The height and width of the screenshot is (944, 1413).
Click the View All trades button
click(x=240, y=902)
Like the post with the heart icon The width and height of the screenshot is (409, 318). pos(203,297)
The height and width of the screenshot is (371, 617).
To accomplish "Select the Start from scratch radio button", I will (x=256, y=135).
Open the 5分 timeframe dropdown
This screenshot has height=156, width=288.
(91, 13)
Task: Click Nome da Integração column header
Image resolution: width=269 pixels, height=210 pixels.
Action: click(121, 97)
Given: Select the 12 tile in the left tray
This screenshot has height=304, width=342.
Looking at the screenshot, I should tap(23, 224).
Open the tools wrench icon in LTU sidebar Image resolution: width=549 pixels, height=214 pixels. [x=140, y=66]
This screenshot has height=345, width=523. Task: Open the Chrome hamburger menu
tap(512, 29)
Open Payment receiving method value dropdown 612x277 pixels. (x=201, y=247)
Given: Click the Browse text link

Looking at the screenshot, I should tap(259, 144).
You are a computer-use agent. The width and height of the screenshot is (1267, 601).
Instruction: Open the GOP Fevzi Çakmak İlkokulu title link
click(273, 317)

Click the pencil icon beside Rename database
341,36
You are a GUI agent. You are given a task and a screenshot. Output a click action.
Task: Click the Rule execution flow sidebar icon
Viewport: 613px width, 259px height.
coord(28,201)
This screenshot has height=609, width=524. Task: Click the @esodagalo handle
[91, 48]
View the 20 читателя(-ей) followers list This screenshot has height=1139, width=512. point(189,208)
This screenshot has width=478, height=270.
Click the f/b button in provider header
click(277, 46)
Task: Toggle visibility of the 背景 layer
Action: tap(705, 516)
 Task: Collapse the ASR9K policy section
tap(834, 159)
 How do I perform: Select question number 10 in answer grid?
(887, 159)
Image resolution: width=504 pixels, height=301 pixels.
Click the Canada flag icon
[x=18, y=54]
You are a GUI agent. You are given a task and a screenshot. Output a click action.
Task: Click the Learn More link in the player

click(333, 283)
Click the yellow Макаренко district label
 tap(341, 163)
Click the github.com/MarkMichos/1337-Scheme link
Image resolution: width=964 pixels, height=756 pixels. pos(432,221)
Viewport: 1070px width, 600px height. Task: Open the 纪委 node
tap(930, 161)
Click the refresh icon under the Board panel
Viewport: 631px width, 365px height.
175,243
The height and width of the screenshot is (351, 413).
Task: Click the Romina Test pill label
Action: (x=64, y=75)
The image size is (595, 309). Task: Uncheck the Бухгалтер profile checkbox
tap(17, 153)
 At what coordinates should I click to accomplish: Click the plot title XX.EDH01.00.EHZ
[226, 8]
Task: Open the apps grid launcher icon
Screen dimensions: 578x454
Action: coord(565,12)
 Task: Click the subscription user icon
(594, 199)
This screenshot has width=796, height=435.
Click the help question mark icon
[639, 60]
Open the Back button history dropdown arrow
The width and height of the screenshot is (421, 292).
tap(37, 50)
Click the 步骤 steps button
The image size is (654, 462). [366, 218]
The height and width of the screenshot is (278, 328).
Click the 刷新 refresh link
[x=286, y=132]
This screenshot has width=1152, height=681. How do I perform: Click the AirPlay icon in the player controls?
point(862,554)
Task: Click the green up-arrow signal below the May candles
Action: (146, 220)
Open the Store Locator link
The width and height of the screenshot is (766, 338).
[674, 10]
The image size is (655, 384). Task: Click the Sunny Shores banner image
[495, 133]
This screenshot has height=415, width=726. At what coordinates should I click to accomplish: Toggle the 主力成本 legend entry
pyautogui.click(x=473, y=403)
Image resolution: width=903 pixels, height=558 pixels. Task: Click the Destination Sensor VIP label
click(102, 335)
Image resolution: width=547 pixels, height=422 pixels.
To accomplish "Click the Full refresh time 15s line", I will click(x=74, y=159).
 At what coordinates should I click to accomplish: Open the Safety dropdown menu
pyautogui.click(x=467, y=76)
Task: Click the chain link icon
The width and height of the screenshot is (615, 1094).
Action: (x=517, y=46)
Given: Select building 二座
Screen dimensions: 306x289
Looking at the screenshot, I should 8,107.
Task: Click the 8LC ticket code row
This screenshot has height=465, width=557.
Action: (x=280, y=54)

================================

### WHAT TO PRODUCE:
Retype all the data, changing nothing.

### EXERCISE SOLUTION:
The height and width of the screenshot is (944, 1413).
Click the View All trades button
click(x=240, y=902)
Like the post with the heart icon The width and height of the screenshot is (409, 318). pos(203,297)
The height and width of the screenshot is (371, 617).
To accomplish "Select the Start from scratch radio button", I will (x=256, y=135).
Open the 5分 timeframe dropdown
This screenshot has height=156, width=288.
(91, 13)
Task: Click Nome da Integração column header
Image resolution: width=269 pixels, height=210 pixels.
Action: click(121, 97)
Given: Select the 12 tile in the left tray
This screenshot has height=304, width=342.
Looking at the screenshot, I should tap(23, 224).
Open the tools wrench icon in LTU sidebar Image resolution: width=549 pixels, height=214 pixels. [x=140, y=66]
This screenshot has height=345, width=523. Task: Open the Chrome hamburger menu
tap(512, 29)
Open Payment receiving method value dropdown 612x277 pixels. (x=201, y=247)
Given: Click the Browse text link

Looking at the screenshot, I should tap(259, 144).
You are a computer-use agent. The width and height of the screenshot is (1267, 601).
Instruction: Open the GOP Fevzi Çakmak İlkokulu title link
click(273, 317)

Click the pencil icon beside Rename database
341,36
You are a GUI agent. You are given a task and a screenshot. Output a click action.
Task: Click the Rule execution flow sidebar icon
Viewport: 613px width, 259px height.
coord(28,201)
This screenshot has height=609, width=524. Task: Click the @esodagalo handle
[91, 48]
View the 20 читателя(-ей) followers list This screenshot has height=1139, width=512. point(189,208)
This screenshot has width=478, height=270.
Click the f/b button in provider header
click(277, 46)
Task: Toggle visibility of the 背景 layer
Action: tap(705, 516)
 Task: Collapse the ASR9K policy section
tap(834, 159)
 How do I perform: Select question number 10 in answer grid?
(887, 159)
Image resolution: width=504 pixels, height=301 pixels.
Click the Canada flag icon
[x=18, y=54]
You are a GUI agent. You are given a task and a screenshot. Output a click action.
Task: Click the Learn More link in the player

click(333, 283)
Click the yellow Макаренко district label
 tap(341, 163)
Click the github.com/MarkMichos/1337-Scheme link
Image resolution: width=964 pixels, height=756 pixels. pos(432,221)
Viewport: 1070px width, 600px height. Task: Open the 纪委 node
tap(930, 161)
Click the refresh icon under the Board panel
Viewport: 631px width, 365px height.
175,243
The height and width of the screenshot is (351, 413).
Task: Click the Romina Test pill label
Action: (x=64, y=75)
The image size is (595, 309). Task: Uncheck the Бухгалтер profile checkbox
tap(17, 153)
 At what coordinates should I click to accomplish: Click the plot title XX.EDH01.00.EHZ
[226, 8]
Task: Open the apps grid launcher icon
Screen dimensions: 578x454
Action: coord(565,12)
 Task: Click the subscription user icon
(594, 199)
This screenshot has width=796, height=435.
Click the help question mark icon
[639, 60]
Open the Back button history dropdown arrow
The width and height of the screenshot is (421, 292).
tap(37, 50)
Click the 步骤 steps button
The image size is (654, 462). [366, 218]
The height and width of the screenshot is (278, 328).
Click the 刷新 refresh link
[x=286, y=132]
This screenshot has width=1152, height=681. How do I perform: Click the AirPlay icon in the player controls?
point(862,554)
Task: Click the green up-arrow signal below the May candles
Action: (146, 220)
Open the Store Locator link
The width and height of the screenshot is (766, 338).
[674, 10]
The image size is (655, 384). Task: Click the Sunny Shores banner image
[495, 133]
This screenshot has height=415, width=726. At what coordinates should I click to accomplish: Toggle the 主力成本 legend entry
pyautogui.click(x=473, y=403)
Image resolution: width=903 pixels, height=558 pixels. Task: Click the Destination Sensor VIP label
click(102, 335)
Image resolution: width=547 pixels, height=422 pixels.
To accomplish "Click the Full refresh time 15s line", I will click(x=74, y=159).
 At what coordinates should I click to accomplish: Open the Safety dropdown menu
pyautogui.click(x=467, y=76)
Task: Click the chain link icon
The width and height of the screenshot is (615, 1094).
Action: (x=517, y=46)
Given: Select building 二座
Screen dimensions: 306x289
Looking at the screenshot, I should 8,107.
Task: Click the 8LC ticket code row
This screenshot has height=465, width=557.
Action: (x=280, y=54)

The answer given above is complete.